Vê-se no filme a afinidade de Becker com o melodrama norte-americano. Mas há, ao mesmo tempo, uma liberdade que vai além da imitação, um certo descompromisso com a trama e um apego aos personagens, que tornam os filmes mais originais do que parecem à primeira vista. 

Esse mundo do baile está também presente em Os Amantes de Montparnasse, uma cinebiografia ficcional do pintor Amedeo Modigliani (1884-1920). É no interior de um bar que Modigliani, chamado Modi (Gérard Philippe) consegue centralizar sua libido bastante dispersa na jovem estudante de pintura Jeanne (Anouk Aimée). 

Na vida real, Jeanne Hébuteme foi mesmo mulher de Modigliani, com quem teve uma filha, também chamada Jeanne. Estava grávida de outro bebê quando se suicidou um dia após a morte de Modigliani. Esse desfecho trágico não está presente no filme. 

Nele, vemos a trajetória comum dos artistas da belle époque, trabalhando na miséria em busca de um ideal estético. Sem conseguir vender quase nada em vida, deixam obras avidamente disputadas por colecionadores e museus. São milionários póstumos, mortos na indigência. 

A relação dos jovens turcos da nouvelle vague com Becker é meio ambivalente. Sabiam que ele não era um mestre (o mestre era Jean Renoir). Mas, ao mesmo tempo, aprovam a admiração de Becker pelo cinema norte-americano, redescoberto após o final da 2ª Guerra. E também sua independência, a coragem de lutar por suas ideias sem se intimidar. 

Por exemplo, no texto dedicado a Becker em Os Filmes da Minha Vida, François Truffaut, fala de Casque D’Or e da assimetria do par central. Simone Signoret era uma mulher alta e imponente; Reggiani, baixinho e franzino. Diz Truffaut que o público francês ria, mas que o inglês, “decididamente mais fino” respeitava o filme. Para Truffaut, o casal é belo justamente por seu paradoxo, mulher grande, homem pequeno. 
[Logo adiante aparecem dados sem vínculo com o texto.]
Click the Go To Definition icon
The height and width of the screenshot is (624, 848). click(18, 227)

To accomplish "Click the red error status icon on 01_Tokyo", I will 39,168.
Ao ler esse trecho, não pude evitar a lembrança de uma cena de um dos filmes de Truffaut (Beijos Roubados, talvez), em que seu alter ego, Antoine Doinel (Jean-Pierre Léaud) não chega nem ao ombro da loira descomunal que passeia com ele pela rua. O efeito é cômico. Mas também desperta ternura. Quem sabe não foi uma homenagem oculta de Truffaut a Becker? 

Em todo caso, assim escreve: “Amores de Apache,às vezes engraçado e outras trágico, prova, finalmente, que é possível ultrapassar a paródia através da utilização refinada do tom, olhar um passado pitoresco e sangrento e depois ressuscitá-lo com ternura e violência”. 

Mais radical, Godard chegou a afirmar, em sua crítica de Os Amantes de Montparnasse, que “trocaria todo o cinema francês dos anos 1950 por um plano mal interpretado, mal enquadrado, mas sublime” de Becker. 

A pulsão de fazer cinema se sobrepõe ao ideal de perfeição – que, aliás, não existe.